Saturday, November 14, 2015

Review: Maybe This Place Is The Same And We’re Just Changing by Real Friends

Review By Emily Racanelli


Real Solace in Real Friends


Music is supposed to make you feel something. Whether it’s opening up that crevice in your chest, bringing out those tears you’ve been holding back for weeks, or reassuring you that this bad day will end and tomorrow will be better, music does it all. The debut full-length album Maybe This Place Is The Same And We’re Just Changing by Illinois sad boys Real Friends accomplishes all of these aforementioned things. The 32 minutes are filled with quick drum fills, catchy riffs, mosh-worthy breakdowns, and lyrics that will cut through whatever wall you have put up around yourself.
For those lyrics that are reminiscent of a 2004 Fall Out Boy, you can thank bassist Kyle Fasel. A spoken word poet, he channels every type of inner pain--loneliness? check! broken heart? check!--and turns it into something you can scream about when life get you down. He then passes the lyrics off to frontman Dan Lambton, who puts the unrhymed phrases into a melody.

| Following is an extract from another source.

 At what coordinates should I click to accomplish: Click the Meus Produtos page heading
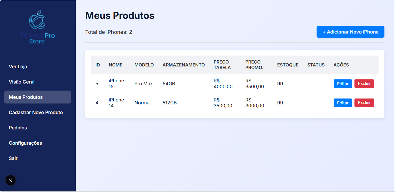[120, 16]
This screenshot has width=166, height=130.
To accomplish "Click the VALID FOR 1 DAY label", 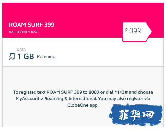I will 23,32.
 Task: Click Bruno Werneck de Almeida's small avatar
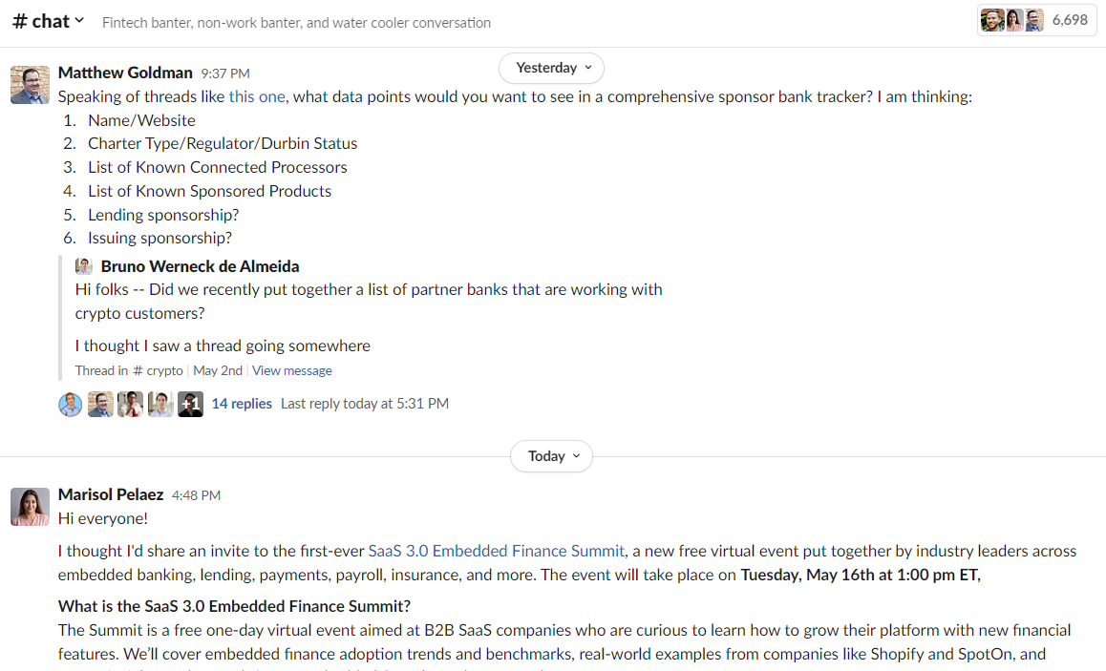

Given the amount of passion that Lambton sings/screams with, it’s hard to believe he didn’t write every single word.
The best example of this would be the sans-guitar track “Sixteen.” Channeling that empty feeling most teens are left with, every single line contains a phrase that is sure to bring back all those memories of youth. Whether you are indeed sixteen or thirty-six, we can all relate to the lines, “I walk away from anyone that cares about me/But I swear, my skin’s not as rough as I make it out to be.” As if hearing those words over and over again isn’t enough--because I’m sure, like me, you have this song on repeat every Sunday night--the recently released music video takes it to another dimension. Bringing the lyrics to life, it repeatedly zooms in on Lambton’s melancholic face as he watches over a sixteen-year-old boy who struggles to build connections with people. After seeing that, all I want to do is drown out my sorrows with the T.V. Guess what? Real Friends has a song about that too!

Introducing my personal favorite on the record, “To: My Old Self.” No matter how far we have come in life, there will always be lingering thoughts about the person we were. A certain smell, word, picture, etc. might bring us back to those days when all we wanted was to be free of the weight that broke us down on bathroom floors. It’s certainly easy to find solace in a song that lets you know you aren’t alone in what you felt. Behind a subtle harmonic choir and riff, the chorus goes “I sleep with the TV on, it covers up my feelings about the past/Here I am lying awake thinking about how things used to be.” The first time I heard this song I was in my car, and I literally had to pull over and play it back, because no words have ever been truer to the way I was living my life. There’s definitely some comfort in knowing I’m not the only one who needs to cancel out silence. Crash cymbals ring in and the bass notes echo like a pounding in you chest until the end. The most heart-wrenching part, Lambton harmonizes with himself. His quiet sadness stays in the background while he screams “Doubt is the soil that fear grows in/I’m dirty from head to toe.”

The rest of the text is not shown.